• Selected extract
○ ○ ○ ○ ○

Autumn 2019

The Importance of Being Responsive to Change


The Business of Medicine Issue

  • by George Q. Daley

Health care is facing many challenges, from controlling costs to cutting waste and errors to being more responsive to the needs of patients.

The importance of overhauling the “business of medicine” has been a subject of scrutiny by many, including researchers in our Center for Primary Care. For nearly a decade, the center’s scientists have focused not only on ways to improve the delivery of care but also on how to better listen to medicine’s “customers”—its patients.

For example, in April 2018, Lindsay Hunt, director of health systems transformation at the center, and Andrew Ellner, MD ’02, director of our Program in Global Primary Care and Social Change, published in NEJM Catalyst, an online forum for thought leaders, the results of a four-year initiative, the Academic Innovations Collaborative, conducted within residency training practices and community health centers affiliated with HMS.

○ ○ ○ ○ ○

• Goal of the exercise
List every person named in the business-of-medicine article.

• Supplied information
○ ○ ○ ○ ○

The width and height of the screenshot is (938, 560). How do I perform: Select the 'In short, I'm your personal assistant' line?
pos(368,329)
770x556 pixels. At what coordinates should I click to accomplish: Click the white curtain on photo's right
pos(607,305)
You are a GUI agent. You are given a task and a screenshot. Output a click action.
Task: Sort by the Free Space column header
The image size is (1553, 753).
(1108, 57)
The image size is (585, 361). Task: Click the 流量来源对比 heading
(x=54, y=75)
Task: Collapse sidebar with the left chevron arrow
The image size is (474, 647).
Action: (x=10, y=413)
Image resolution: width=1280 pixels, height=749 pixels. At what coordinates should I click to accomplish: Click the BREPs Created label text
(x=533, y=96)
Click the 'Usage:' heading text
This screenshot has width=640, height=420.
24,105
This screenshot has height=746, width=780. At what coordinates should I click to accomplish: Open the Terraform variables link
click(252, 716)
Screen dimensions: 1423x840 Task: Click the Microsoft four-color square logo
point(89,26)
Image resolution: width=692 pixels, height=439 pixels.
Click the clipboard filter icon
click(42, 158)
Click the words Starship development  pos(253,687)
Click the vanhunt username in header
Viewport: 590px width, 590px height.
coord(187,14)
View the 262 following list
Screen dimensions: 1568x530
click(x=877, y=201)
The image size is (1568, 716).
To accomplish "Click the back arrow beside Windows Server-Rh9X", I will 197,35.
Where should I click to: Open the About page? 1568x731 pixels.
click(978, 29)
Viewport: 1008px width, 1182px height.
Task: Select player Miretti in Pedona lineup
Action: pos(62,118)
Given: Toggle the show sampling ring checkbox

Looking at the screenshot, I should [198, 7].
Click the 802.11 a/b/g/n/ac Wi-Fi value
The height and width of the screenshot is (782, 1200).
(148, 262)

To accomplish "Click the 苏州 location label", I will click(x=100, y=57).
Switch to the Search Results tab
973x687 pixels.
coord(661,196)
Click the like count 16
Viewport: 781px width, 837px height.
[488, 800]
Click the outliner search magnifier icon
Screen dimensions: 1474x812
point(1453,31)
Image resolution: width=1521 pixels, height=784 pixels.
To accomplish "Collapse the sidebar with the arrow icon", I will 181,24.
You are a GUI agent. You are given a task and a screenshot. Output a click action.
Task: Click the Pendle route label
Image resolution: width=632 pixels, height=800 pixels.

○ ○ ○ ○ ○

• Completed task
George Q. Daley, Lindsay Hunt, Andrew Ellner